I believe that the evidence obtained from my investigation is sufficient to support a firm conclusion. There is enough information to tell us that trypsin works best in alkaline conditions, and this can give us a hint as to the conditions in the small intestine. In order to test this, further investigation will have to be carried out to determine the pH of the small intestine.

We can see some anomalies, looking at the results. In the first instance, trypsin worked best at pH 9, whereas in the second it performed best at pH 8. There are many factors which could have caused this. The time we gave the buffer solution to equilibriate was not timed, and therefore not constant. Some were given longer than others and it is possible that perhaps pH 8 was not given long enough to equibriate in the first instance. Some pieces of photo film were also bigger than others, as it was difficult to measure them exactly and to cut them, holding them with the tweezers as we could not allow our skin to come into contact with the film. Another limitation was the stirring of the buffer solution. We tried to stir them all equally vigorously, however this was not always possible and some were shaken more vigorously than others, shaking some silver particles loose from the film, giving the false impression that the reaction took place faster than it actually did.

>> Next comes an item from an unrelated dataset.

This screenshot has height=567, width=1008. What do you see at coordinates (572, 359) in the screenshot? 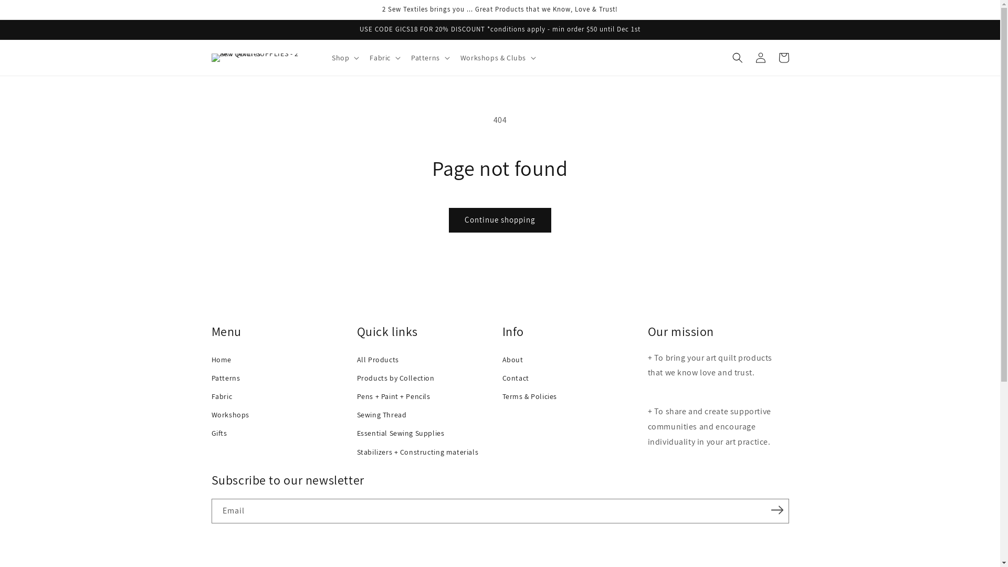
I see `'About'` at bounding box center [572, 359].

It is only by averaging the two results for pH 8 and 9 that we get the impression that 8 is the optimum. Although we know, from the background knowledge that it is 8, further investigation would be required in order to test this theory. Perhaps by investigating how the enzyme reacts under pH 8.5. Another thing would be to test each pH individually, as it was difficult to test them all simultaneously with one stopclock, as it was hard to tell exactly when all the gelatine had been digested. Ideally, we would have also liked to test each pH a third time, for greater accuracy. But overall, I think there is sufficient evidence to support a firm conclusion.